SURİYE’deki dram bilgisayar oyunları gibi izleniyor.
Ölüm istatistikleri...
Bombardıman kronometre verileri...
Hangi mahalle, hangi kasaba, taraflardan hangisi tarafından ele geçirildi?
Esad güçlerinin öldürdüğü sivil sayısı 60 bin ama ya “iğfal edilen çocuklar, genç kızlar, kadınlar?”
Onlardan hamile kalanlar...
İstatistiklerde bunlar yok.
“Kadının adı yok...”
İğfaller, eşlerin, çocukların, ailelerin gözleri önünde iğrenççe yaşatılıyor.
Devam edeyim...
“Ya bu utancı taşıyamayıp intihar edenler?”
Suriye’de BM’ye kayıtlı 650 bin sivil göçmen var.
Sadece geçen aya göre sığınmacı sayısı 100 bin artmış.
155 bini Türkiye’de.
148 bini Lübnan’da.
142 bini Ürdün’de.
73 bini Irak’ta.
14 bini Mısır’da.
10 binlercesi kayıt dışı.
Sığınmacı sayısı -kayıtsızlar dahil- 1 milyon dolaylarında tahmin ediliyor.
Sığınmacılar arasında aile dramları, örneğin Saddam’ın askerleri tarafından iğfaller, gebelikler mümkün oldukça gizli tutulmaya çalışılıyor.
Sığınamayanlar, sınıra ulaşamayanlar yıkıntılar arasında gizlice yaşamlarını sürdürme çabasında.
Nazilerden gizlenen, yıkıntıların oyuklarında saklanan Yahudiler gibiler.
10 binlerce hasta.
İlaç ve gıda yok.
Sınırlardaki ülkelere sığınarak kamplara kabul edilenler nispeten şanslı.
Fakat her doğan güneşle birlikte, yıkıntılar arasında Suriyeli askerler tarafından öldürülme dehşeti, bitmeyen, bitecek gibi de görünmeyen işkence.
Suriye’de yakın tarihin en büyük insanlık suçları işlenmekte.

******

[İstenen Görev 1] Suriye’deki dramı anlatan metinde “Fakat her doğan güneşle” sözleriyle başlayan paragrafı, temel bilgilerini koruyarak daha kısa biçimde yeniden yazınız.
[İstenen Görev 2] Suriye’deki dramı anlatan metnin devamını, son cümlesinden sonrasını yazarak getiriniz.

[Sağlanan Malzeme]
******

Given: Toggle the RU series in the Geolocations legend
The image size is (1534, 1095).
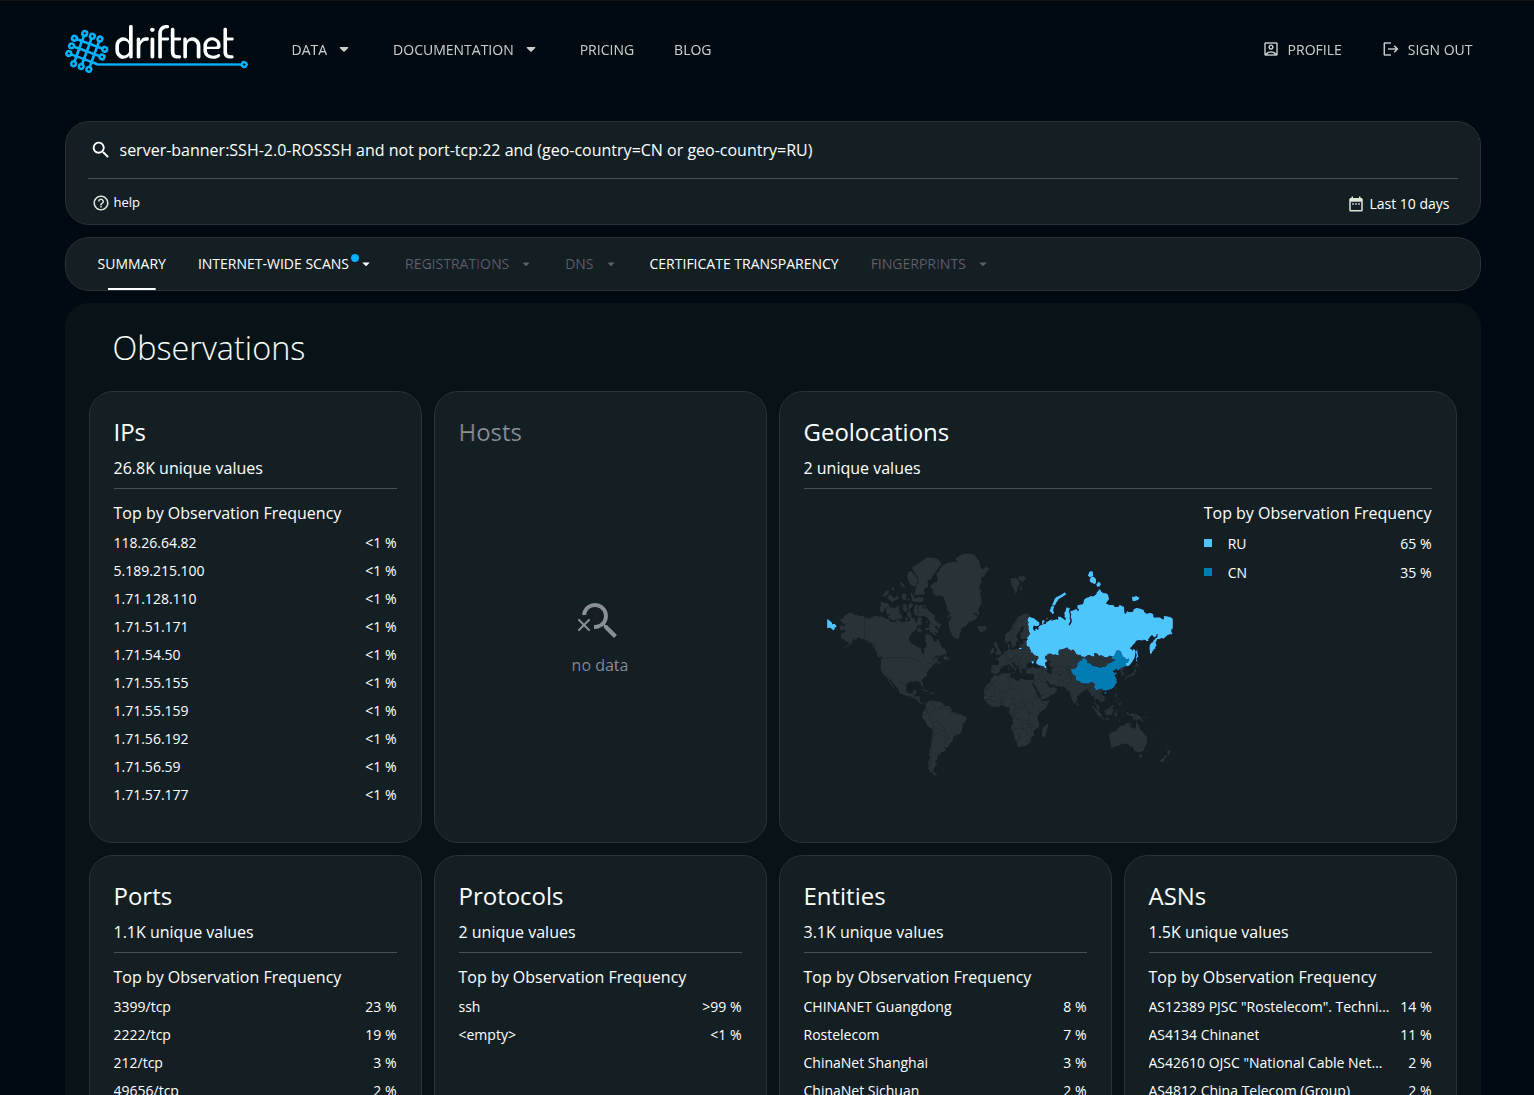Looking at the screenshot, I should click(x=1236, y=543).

******

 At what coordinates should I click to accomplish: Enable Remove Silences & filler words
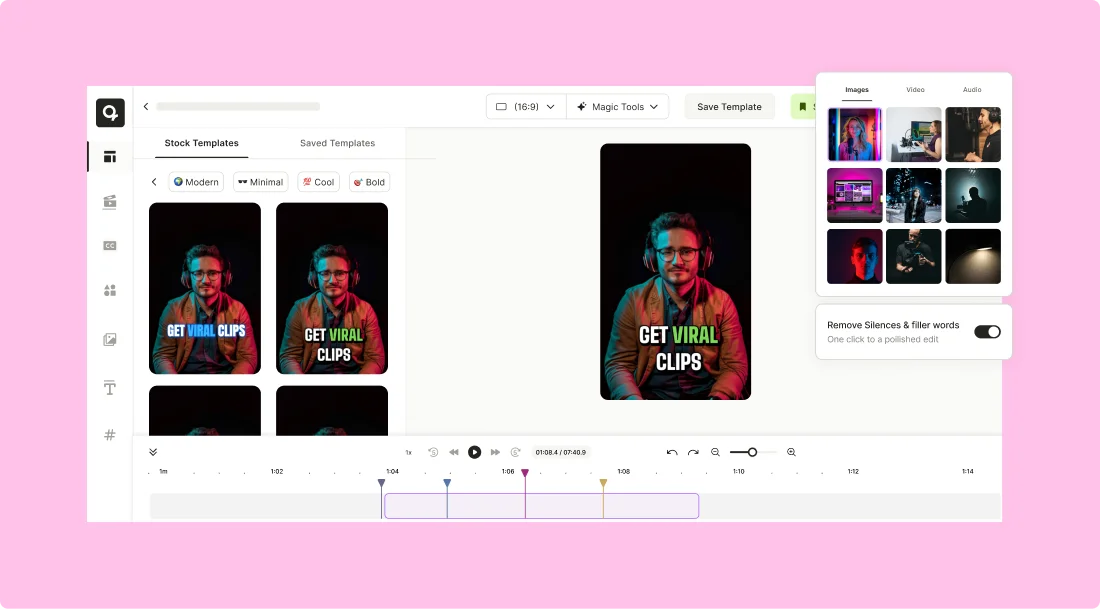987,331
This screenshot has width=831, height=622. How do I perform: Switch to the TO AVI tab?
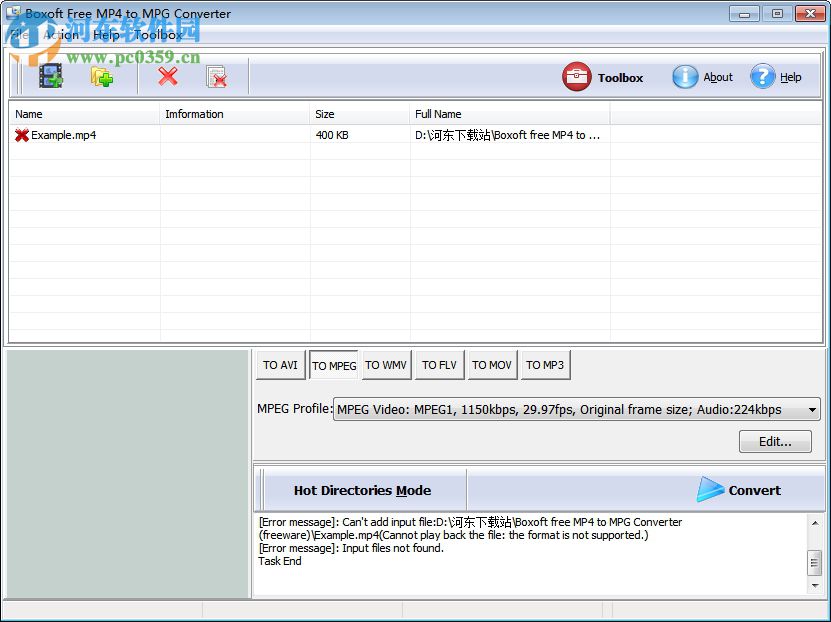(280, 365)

******

[Yazılı Yanıt 1] Her gün yıkıntılar arasında Suriyeli askerlerce öldürülme dehşeti ve bitmeyecek gibi görünen işkence sürüyor.

[Yazılı Yanıt 2]
Ne yazık ki dünya tribünlerde seyirci.
Bosna’daki katliam rezilliği tarihin Ortadoğu’daki tekrarı.
Dünya daha nereye kadar bu yüz kızartıcı seyirciliği sürdürecek.
Dünyanın yardımları sığınmacı kamplarına yönelik.
Bugüne kadar yardım fonları 1 milyar dolara ancak erişti.
Ateşe dökülen bir bardak su!
Fakat...
Gene de bir katkıdır.
Ama...
Sınırlardan içerisi “yok hükmünde...”
Suriye sınırları içinde hırsızlık, cinayet, iğfal, şiddet, kuşku, dehşetle oluşan ve gittikçe habis bir ur gibi büyüyen kirli yumağa el uzatılamıyor.
Devlet eliyle sürdürülen çok kirli bir savaş bu.
Esad’ı kız kardeşi ve annesi bile terk etti.
Dubai’ye sığındılar.
Eşinin de olanak bulsa Londra’ya kaçacağı konuşulmakta.
Zaten daha önce böyle girişimleri olduğu medyaya yansımıştı.
Esad’ın “insanlık suçlusu” olarak yargılanması öyle görünüyor ki kader.
Bunu ancak intiharı ya da öldürülmesi önleyebilir.
Fakat...
Ne zaman?
Daha kaç yüz bin kurban, kaç yüz bin iğfal mi beklenecek?